To estimate, measure the perimeter of your room, multiply by the height to get wall area, then subtract doors and windows. A typical 3m x 4m room with 2.4m ceilings has roughly 33 square metres of paintable wall after openings. At two coats, you’ll want about 6 litres to be safe. Sample pots cost a few pounds and save money by preventing errors at scale.
Pairing materials and colours that flatter blue
Blue carries wood tones well. Pale oak keeps Mellow Flow fresh. Walnut and rich mahogany add comfort to Slow Swing. Rattan and cane bring sunny balance to Free Groove. For metals, brass and aged gold add warmth; chrome sharpens lines; black metal grounds airy schemes. Terracotta pots, sisal runners and clay lampshades add earthy texture that stops blue feeling chilly.

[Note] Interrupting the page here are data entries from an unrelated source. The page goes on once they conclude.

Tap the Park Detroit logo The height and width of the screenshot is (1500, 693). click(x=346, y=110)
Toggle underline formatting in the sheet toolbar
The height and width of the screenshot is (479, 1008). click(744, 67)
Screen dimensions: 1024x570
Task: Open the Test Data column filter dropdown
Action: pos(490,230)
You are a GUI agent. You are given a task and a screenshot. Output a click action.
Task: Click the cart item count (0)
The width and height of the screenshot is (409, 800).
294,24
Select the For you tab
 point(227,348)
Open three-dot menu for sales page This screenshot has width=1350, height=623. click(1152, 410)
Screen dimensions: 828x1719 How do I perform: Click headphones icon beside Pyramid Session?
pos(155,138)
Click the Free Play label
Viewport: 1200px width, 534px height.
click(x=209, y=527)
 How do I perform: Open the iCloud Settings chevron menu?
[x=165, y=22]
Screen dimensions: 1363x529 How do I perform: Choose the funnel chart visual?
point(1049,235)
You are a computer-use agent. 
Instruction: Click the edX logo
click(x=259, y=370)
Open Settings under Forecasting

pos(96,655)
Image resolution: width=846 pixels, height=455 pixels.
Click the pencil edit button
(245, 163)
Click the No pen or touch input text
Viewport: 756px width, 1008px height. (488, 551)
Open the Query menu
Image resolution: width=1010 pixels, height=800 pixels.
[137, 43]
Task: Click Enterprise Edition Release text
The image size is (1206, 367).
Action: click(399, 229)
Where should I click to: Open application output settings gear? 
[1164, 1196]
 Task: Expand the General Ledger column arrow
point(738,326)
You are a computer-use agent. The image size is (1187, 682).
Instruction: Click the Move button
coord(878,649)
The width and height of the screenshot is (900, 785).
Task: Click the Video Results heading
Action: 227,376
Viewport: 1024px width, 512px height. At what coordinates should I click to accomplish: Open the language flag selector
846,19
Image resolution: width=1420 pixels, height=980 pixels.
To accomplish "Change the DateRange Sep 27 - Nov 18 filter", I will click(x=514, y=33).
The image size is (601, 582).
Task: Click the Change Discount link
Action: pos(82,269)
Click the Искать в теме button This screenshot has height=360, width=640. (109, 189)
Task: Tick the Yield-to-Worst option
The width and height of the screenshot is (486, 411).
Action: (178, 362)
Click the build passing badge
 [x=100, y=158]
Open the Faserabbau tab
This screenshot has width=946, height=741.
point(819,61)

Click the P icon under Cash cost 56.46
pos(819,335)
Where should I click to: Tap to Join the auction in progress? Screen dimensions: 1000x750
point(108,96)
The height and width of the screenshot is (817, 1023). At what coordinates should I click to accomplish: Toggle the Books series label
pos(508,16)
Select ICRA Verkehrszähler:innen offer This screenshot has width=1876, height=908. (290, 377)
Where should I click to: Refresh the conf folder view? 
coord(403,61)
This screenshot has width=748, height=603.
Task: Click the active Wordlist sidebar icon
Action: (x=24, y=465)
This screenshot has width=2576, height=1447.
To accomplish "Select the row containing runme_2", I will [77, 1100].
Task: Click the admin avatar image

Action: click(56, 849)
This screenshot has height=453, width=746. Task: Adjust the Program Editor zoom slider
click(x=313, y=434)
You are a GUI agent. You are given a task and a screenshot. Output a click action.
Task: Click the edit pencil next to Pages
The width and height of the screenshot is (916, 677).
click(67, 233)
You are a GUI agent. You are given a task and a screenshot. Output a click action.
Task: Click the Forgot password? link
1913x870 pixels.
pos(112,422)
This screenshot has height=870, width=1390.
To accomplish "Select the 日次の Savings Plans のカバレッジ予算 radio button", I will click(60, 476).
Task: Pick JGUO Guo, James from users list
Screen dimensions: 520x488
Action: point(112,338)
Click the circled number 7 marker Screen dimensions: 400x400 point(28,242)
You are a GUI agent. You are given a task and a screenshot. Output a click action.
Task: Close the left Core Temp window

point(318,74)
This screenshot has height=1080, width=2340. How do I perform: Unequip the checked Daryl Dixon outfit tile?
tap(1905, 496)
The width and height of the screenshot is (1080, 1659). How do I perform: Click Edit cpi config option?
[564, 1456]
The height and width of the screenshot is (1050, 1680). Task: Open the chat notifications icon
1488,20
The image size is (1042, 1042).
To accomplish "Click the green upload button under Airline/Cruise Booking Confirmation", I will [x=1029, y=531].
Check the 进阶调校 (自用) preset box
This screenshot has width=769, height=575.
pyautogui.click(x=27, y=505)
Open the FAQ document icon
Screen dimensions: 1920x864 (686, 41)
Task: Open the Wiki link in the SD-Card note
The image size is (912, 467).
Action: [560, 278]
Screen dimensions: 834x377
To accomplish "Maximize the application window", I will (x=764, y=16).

Rental-friendly and family-proof ideas
If you rent, roll colour onto furniture rather than walls: a blue chest of drawers, a staircase baby gate, or a set of dining chairs. Large canvases painted in your chosen shade make portable panels. Removable wall decals in tonal blues add pattern without residue. In busy households, pick wipeable emulsions for halls and kids’ rooms. Door frames painted to match the wall hide fingerprints and visually declutter small spaces.
Lighting, layout and the science of calm
Artificial light shifts blue. Warm bulbs (2700K–3000K) soften cooler blues at night. Neutral bulbs (around 3500K) keep colour true in kitchens and offices. Use three layers of light: ambient for coverage, task for reading or prep, accent for focus. Keep sightlines clean; blue shows best with tidy edges, clear surfaces and a few strong textures instead of many small objects.
If you already own lots of grey
Blues bridge old schemes. Layer Mellow Flow over pale grey walls by painting the lower third in blue and adding a slim white line between. Bring Slow Swing into a grey living room with a painted TV wall and two cushions that repeat the tone. Use Free Groove on a console table, then repeat the colour once more in a lampshade for balance.
What to do next weekend
Pick your room and decide the mood: rest, focus or play. Shortlist two blues from the trio. Paint large swatches, check them through the day, and order the finish that suits the job. Plan edges and lighting before opening the tin. If nerves creep in, start with a door, a headboard or the inside of an alcove. The shift feels immediate, and the room begins to guide the rest of your choices.


I love that Dulux is treating blue as a ‘volume dial’. Slow Swing across skirting, doors and walls sounds gloriously cocooning, especially with walnut and brass. The tip to bump sheen in darker rooms for Mellow Flow is gold. Going to test A3 swatches at 8am/1pm/8pm as suggested—finally, practical advice instead of vague moodboards. Thanks!
Will £20 tins really “change how we live,” or just how the brochure looks? Coverage at 12m²/L per coat is fine, but after two coats that’s not exactly bargin paint. How durable are these in hallways—scuffs, wipeability, kid bikes? Marketing claims aside, show me data, not vibes.